#### TASK STATEMENT
Please convert the lines of the records, starting at the line that contains "guidance [480, 365]" and ending at the final line of the records, into a JSON list of strings with one string per line, leaving out any blank lines.

#### EXERCISE MATERIAL
----
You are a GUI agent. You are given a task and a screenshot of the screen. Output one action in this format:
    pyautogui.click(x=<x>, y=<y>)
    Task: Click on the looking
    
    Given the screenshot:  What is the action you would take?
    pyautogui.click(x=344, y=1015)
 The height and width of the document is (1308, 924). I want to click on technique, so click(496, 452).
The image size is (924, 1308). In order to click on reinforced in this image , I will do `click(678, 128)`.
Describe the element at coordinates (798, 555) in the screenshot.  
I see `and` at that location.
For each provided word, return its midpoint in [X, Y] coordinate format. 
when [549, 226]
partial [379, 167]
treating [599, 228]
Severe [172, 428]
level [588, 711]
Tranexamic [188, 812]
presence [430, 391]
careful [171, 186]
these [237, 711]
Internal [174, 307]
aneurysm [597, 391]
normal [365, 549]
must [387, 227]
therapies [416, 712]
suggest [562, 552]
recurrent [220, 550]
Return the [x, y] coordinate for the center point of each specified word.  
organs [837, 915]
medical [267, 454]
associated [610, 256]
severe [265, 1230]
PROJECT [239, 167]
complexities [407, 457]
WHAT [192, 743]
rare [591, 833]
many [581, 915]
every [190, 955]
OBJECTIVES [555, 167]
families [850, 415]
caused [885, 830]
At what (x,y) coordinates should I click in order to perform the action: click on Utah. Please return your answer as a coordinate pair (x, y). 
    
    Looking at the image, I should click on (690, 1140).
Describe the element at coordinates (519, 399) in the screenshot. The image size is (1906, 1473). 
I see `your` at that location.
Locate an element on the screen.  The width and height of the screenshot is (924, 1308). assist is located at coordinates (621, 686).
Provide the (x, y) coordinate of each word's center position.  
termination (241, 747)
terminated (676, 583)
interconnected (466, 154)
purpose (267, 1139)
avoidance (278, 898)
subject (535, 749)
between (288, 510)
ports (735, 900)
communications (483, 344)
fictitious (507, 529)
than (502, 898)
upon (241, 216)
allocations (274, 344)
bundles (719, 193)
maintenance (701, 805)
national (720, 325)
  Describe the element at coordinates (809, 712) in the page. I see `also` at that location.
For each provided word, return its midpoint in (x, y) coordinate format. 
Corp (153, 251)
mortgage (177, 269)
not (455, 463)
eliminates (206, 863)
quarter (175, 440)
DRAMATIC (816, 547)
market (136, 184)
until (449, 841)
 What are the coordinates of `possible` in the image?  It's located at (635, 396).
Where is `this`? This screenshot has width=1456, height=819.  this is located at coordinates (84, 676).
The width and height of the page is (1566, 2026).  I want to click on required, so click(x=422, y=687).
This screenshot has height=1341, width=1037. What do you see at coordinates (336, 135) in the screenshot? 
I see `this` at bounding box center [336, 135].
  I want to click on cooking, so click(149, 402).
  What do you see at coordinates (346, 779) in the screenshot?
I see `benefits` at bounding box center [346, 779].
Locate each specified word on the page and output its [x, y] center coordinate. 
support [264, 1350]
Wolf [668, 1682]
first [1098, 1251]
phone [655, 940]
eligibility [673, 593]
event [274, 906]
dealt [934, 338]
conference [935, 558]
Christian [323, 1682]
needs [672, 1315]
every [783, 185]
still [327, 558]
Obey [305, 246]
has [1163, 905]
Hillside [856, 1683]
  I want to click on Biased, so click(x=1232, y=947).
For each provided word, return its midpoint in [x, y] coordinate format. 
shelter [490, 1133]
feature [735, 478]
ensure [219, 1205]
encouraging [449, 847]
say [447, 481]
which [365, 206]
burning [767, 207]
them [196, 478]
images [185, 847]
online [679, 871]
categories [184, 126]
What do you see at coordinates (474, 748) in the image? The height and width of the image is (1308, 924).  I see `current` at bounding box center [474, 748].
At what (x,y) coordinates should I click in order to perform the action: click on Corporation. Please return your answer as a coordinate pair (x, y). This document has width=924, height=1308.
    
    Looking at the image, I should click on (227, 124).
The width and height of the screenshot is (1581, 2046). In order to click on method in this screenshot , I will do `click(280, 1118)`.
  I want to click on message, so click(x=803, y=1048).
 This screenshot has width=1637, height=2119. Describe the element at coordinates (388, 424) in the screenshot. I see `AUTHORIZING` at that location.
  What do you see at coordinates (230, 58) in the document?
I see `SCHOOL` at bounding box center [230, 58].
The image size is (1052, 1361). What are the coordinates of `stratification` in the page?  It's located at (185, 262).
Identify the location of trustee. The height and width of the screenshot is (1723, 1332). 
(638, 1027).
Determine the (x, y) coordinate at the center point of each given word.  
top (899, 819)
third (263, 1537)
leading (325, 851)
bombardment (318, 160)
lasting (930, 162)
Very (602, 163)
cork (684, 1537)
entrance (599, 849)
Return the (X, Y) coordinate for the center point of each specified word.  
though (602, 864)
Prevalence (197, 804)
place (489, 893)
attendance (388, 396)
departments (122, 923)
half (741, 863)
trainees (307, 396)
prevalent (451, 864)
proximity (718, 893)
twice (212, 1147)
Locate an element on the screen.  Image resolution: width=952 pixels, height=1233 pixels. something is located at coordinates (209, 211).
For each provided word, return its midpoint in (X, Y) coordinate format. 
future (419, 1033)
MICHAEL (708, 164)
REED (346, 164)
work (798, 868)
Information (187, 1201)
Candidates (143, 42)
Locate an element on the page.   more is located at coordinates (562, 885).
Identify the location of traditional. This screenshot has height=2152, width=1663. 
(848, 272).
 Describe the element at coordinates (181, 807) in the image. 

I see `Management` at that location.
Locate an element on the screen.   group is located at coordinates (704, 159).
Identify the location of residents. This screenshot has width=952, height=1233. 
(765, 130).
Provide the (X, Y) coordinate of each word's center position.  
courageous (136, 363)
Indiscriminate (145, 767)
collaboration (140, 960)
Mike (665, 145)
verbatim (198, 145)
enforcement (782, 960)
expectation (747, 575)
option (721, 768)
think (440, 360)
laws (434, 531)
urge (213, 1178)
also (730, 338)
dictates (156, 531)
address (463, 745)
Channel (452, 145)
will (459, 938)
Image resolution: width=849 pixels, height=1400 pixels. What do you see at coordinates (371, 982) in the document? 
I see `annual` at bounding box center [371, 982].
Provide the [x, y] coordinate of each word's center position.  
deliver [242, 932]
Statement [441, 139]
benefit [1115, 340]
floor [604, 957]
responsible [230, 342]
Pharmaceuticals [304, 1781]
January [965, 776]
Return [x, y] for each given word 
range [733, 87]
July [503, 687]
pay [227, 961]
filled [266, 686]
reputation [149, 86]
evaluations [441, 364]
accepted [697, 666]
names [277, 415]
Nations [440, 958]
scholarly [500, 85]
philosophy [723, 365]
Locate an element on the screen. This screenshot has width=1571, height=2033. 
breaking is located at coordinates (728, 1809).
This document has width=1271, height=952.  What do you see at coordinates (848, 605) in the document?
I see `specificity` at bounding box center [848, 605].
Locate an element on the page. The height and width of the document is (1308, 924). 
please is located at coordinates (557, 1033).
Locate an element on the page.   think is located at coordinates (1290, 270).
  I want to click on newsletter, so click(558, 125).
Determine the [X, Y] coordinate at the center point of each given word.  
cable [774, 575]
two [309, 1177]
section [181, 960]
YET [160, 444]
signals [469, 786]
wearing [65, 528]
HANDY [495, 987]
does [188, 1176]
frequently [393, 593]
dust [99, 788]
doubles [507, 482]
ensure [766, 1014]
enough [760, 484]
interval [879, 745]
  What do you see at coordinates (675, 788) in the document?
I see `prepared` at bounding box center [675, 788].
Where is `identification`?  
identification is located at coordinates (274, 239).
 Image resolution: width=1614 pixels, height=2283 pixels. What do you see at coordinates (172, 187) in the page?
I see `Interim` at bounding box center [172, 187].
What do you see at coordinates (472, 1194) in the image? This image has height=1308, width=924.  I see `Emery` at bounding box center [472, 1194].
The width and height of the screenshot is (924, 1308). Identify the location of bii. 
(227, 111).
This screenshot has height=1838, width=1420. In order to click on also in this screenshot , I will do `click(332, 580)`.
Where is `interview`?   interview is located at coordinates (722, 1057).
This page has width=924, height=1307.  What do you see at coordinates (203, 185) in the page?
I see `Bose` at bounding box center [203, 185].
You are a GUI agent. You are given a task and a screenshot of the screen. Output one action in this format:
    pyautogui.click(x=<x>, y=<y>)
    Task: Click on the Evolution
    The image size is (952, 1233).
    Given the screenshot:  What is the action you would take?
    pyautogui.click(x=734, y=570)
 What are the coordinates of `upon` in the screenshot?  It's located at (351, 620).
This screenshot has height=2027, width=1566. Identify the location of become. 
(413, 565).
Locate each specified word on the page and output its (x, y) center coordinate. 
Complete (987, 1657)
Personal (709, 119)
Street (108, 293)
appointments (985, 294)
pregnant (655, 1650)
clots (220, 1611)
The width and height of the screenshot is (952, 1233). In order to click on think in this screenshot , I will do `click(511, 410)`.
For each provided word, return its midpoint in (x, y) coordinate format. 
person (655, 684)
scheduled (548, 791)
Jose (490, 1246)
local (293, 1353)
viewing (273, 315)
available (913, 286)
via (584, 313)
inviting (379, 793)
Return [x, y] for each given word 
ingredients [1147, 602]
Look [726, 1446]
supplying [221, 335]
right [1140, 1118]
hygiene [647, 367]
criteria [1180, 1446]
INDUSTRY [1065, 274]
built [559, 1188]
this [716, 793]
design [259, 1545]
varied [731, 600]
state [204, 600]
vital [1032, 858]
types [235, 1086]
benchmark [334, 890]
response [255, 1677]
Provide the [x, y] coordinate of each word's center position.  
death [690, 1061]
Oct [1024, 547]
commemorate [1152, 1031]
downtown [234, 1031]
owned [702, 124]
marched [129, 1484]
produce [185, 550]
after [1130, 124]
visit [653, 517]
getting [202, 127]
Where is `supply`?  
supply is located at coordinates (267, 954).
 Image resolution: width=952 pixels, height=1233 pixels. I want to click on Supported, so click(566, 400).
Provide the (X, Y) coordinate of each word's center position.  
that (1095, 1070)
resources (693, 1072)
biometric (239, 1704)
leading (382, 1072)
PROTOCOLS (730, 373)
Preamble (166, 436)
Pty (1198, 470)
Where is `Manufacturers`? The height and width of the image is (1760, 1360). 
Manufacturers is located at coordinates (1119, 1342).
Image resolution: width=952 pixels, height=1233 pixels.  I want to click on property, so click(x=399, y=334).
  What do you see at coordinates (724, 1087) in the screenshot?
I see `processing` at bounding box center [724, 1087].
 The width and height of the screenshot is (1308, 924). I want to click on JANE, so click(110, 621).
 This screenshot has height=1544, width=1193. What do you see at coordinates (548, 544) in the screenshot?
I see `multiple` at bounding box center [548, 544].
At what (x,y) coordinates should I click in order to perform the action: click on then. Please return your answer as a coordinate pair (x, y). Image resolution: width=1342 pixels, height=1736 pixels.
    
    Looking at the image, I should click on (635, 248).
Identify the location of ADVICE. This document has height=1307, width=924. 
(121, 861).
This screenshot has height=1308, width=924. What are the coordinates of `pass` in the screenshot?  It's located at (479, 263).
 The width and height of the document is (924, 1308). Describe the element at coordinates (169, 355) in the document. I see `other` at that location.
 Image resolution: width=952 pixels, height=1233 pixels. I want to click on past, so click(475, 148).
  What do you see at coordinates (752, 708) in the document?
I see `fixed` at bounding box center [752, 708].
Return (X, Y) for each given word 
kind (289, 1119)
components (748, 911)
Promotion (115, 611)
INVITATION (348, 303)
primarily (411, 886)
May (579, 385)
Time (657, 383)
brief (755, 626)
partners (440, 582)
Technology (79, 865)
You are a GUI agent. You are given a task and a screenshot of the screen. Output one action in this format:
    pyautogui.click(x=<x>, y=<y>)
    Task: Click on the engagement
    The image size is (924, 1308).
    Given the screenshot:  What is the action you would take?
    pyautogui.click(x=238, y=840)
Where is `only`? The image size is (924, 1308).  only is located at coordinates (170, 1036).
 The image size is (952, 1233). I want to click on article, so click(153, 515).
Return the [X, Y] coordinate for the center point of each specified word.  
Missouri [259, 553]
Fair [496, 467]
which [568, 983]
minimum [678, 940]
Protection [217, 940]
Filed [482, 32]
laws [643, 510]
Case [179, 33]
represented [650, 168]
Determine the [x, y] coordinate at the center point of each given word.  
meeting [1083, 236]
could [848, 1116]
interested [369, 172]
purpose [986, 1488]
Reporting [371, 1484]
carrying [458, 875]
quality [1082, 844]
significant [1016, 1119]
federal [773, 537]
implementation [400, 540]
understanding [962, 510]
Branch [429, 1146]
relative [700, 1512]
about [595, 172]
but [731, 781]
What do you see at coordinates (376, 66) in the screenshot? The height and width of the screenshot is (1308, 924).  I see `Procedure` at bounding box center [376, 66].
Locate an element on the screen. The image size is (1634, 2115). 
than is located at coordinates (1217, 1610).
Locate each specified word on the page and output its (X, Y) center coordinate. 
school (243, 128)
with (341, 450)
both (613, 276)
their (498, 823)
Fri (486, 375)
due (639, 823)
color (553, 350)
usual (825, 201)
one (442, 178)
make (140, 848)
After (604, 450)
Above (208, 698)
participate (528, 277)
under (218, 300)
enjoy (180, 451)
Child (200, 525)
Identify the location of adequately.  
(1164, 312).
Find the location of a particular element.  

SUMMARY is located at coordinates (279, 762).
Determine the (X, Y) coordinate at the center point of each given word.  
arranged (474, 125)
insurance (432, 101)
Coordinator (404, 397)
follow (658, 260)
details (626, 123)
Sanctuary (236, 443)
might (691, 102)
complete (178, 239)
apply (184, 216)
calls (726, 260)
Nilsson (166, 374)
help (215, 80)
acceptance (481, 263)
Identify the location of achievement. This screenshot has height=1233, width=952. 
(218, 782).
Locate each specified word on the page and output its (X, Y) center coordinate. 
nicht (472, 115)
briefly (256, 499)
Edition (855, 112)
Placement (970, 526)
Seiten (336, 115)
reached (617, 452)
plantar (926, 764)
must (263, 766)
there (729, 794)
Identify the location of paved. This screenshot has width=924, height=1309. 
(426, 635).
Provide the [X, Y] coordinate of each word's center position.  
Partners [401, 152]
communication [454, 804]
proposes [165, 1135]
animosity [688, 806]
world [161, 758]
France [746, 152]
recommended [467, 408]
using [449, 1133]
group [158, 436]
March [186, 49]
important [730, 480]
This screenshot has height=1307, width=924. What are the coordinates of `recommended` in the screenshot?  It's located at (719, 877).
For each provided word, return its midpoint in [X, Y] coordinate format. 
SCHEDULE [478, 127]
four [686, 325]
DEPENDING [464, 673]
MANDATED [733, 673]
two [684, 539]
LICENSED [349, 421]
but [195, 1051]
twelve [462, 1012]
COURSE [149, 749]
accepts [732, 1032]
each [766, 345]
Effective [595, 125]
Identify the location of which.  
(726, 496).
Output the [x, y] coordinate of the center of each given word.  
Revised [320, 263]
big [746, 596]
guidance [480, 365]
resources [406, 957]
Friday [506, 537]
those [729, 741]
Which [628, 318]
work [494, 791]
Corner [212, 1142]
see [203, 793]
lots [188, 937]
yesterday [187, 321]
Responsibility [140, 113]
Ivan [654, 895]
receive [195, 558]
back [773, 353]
----
#### ANSWER BELOW
[
  "guidance [480, 365]",
  "resources [406, 957]",
  "Friday [506, 537]",
  "those [729, 741]",
  "Which [628, 318]",
  "work [494, 791]",
  "Corner [212, 1142]",
  "see [203, 793]",
  "lots [188, 937]",
  "yesterday [187, 321]",
  "Responsibility [140, 113]",
  "Ivan [654, 895]",
  "receive [195, 558]",
  "back [773, 353]"
]